Just maybe one operational one from me, if I will look at the number of wells that you put out for next year, 26 gross if I just divide that by three rigs it's each rig line average an 8.6 wells annually I am not sure if that's the right way to look at it if there is the third rig that's being phased in later.
How should we think about each rig lines capabilities now and the potential for that number to have some sort of fluctuation on the gross wells are? Thanks..
Yes, I will answer this correctly for Dan and -- but basically I think that the base budget there doesn't assume that one of those rigs get released before probably late third quarter of next year. So but generally, a lot of the wells are 10,000 foot laterals so they definitely take longer so it's a – they are going to take longer to drill.
So I will let Dan kind of comment and we will phrase for those..
Yes. So really the majority of the locations we are going to be drilling next year too wells we have got a lot more the 10K lateral we are drilling next year.
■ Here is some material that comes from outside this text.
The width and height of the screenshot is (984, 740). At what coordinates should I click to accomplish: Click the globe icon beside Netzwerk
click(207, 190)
They do take longer you can’t get quite as many wells per year.
We do have just one of the rigs is going to be running in our legacy area we are going to have two of the three rigs that will be running on our JV acreage.
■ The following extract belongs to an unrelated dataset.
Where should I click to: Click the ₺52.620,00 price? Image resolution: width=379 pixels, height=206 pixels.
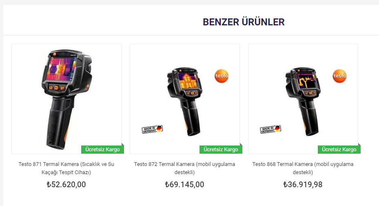tap(66, 184)
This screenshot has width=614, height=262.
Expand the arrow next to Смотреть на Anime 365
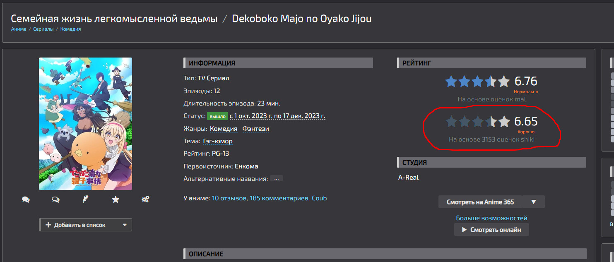(534, 202)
We will be participating in a lot lower working interest to keep our capital requirements so much lower but as Roland said we have got with the plan now maybe roll off one of the rigs towards the end of the next year..
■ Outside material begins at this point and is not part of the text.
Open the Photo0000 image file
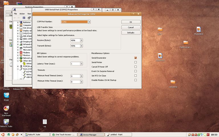The image size is (219, 137). [198, 29]
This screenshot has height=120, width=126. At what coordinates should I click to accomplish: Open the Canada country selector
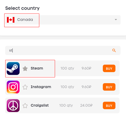63,20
One other thing Mike you asked and I think it's a key question. What is your playbook even though we can't tell you what it is totally I think today the market can see we have one. We are not going to tell you that we are going to attempt to sell Eagle Ford but until we put it in writing and have somebody to do it, maybe we don't.
But today we are going to do that. Our goal is to have EBITDAX of $50 million well you didn't know that until this morning at 5:45 that we do that so our goal is to grow our JV acreage. You didn’t know we really brought it 7000 acreage to this morning. Our goal was to add some value in Texas in the Marion, Harrison County.
I guess what we bought a new SG which has great muscles. There is a financial partner and we will drill Haynesville wells there. We want to drill more Bossier wells.
So we go to the mineral owner and we know them since 1995 and they have got us fixed two or three and we are working deal so we drill Bossier wells too with the partner we promote the partners.
So all these things are part of the playbook that are accretive and I think as it plays out month to month to month I think will get stronger and stronger and stronger and stronger and stronger. I do believe our worst days are in rear view mirror.
So we will see what happens to commodity prices but from the operations financial side it couldn't be better than –.
Great guys. Thanks for answering my questions..
Thanks Mike..
Thank you. And our next question is from Ronald Mills from Johnson Rice & Company. Your line is now open..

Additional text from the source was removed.